Les murmures de la cloche
Présentation #
Je retrouve avec plaisir des œuvres pour violon allant du baroque au premier romantisme : les Inventions à deux voix de Bach, les sonates de Michele Mascitti, le Canon en ré majeur de Pachelbel, et La Campanella de Paganini. Ces pages reviennent avec une fraîcheur intacte leurs motifs récurrents, leurs mélodies entrelacées, leur virtuosité : autant de raisons de s’interroger sur ce qui, après plusieurs siècles, continue de nous toucher.
Un écho de l’enfance #
Enfant, les Inventions à deux voix de Bach résonnaient dans la maison comme un dialogue délicat. Je m’en étais éloigné, sans vraiment le remarquer et c’est récemment, en les réentendant, que j’ai pris conscience de la trace profonde qu’elles avaient laissée.
Le Canon en ré majeur de Pachelbel #
Le Canon en ré majeur de Pachelbel repose sur un ostinato de huit mesures à la basse, sur lequel trois violons brodent des variations successives. Sa douceur lumineuse et sa sérénité en font l’une des œuvres baroques les plus aimées.
Les sonates pour violon de Mascitti #
Les sonates pour violon de Michele Mascitti allient la chaleur italienne et l’élégance française. Publiées à Paris en 1738, elles possèdent une virtuosité mesurée, sans ostentation, et gardent une fraîcheur qui ne se dément pas.
La Campanella de Paganini #
La Campanella troisième mouvement du Concerto pour violon n° 2 en si mineur op. 7 doit son titre aux harmoniques aigus qui évoquent le tintement d’une cloche, portés par des sauts d’une vivacité saisissante. Composée en 1826, elle n’a cessé depuis de fasciner les interprètes.

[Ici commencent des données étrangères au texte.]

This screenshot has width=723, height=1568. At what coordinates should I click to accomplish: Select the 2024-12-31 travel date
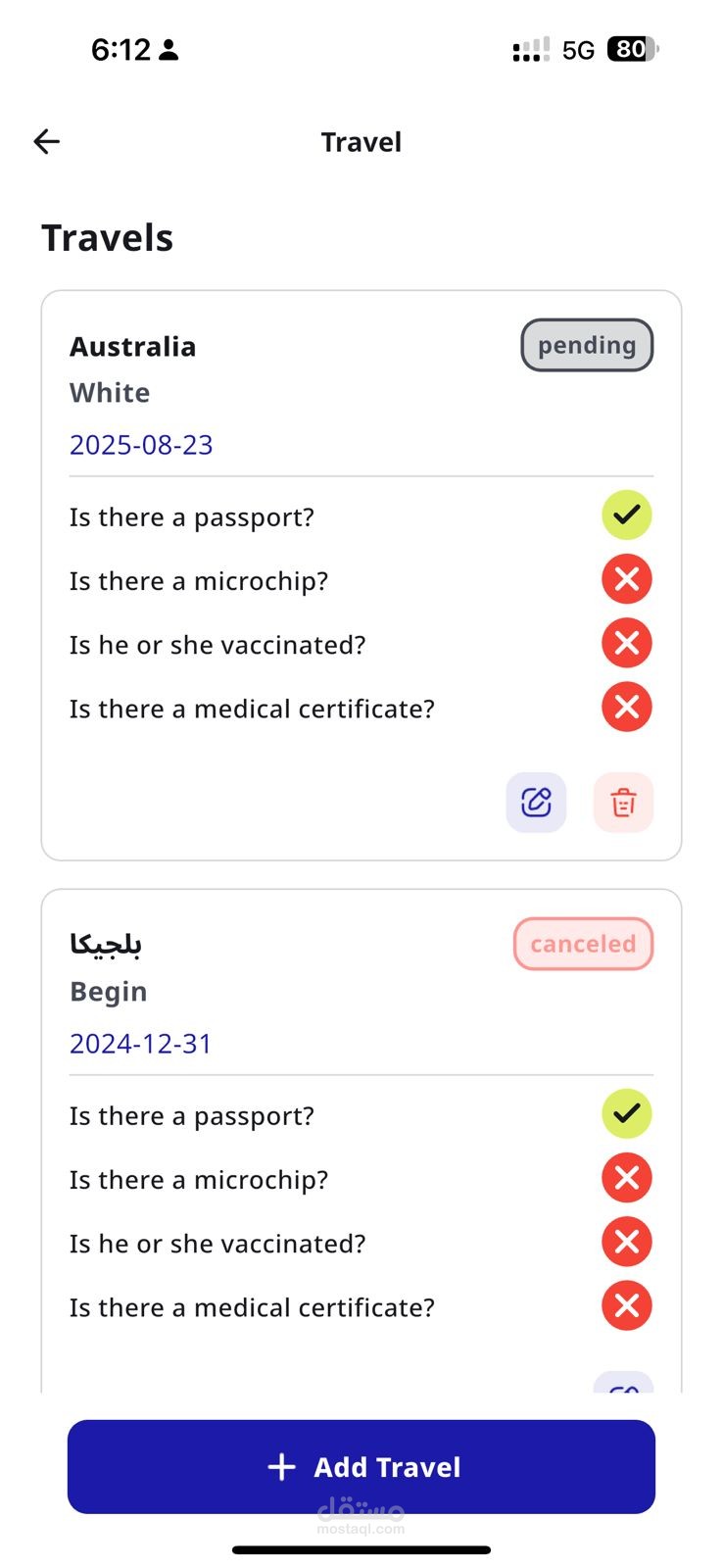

Une surprise qui ne s’épuise pas #
Ces œuvres ne recèlent aucun mystère obscur. Il y a simplement quelque chose d’étrange et de beau dans le fait que des motifs répétés, des variations sur un thème simple, une basse obstinée ou le timbre d’une cloche puissent encore, aujourd’hui, émouvoir à ce point. C’est précisément cette question: pourquoi cela touche-t-il ? qui me ramène, encore et encore, à les écouter.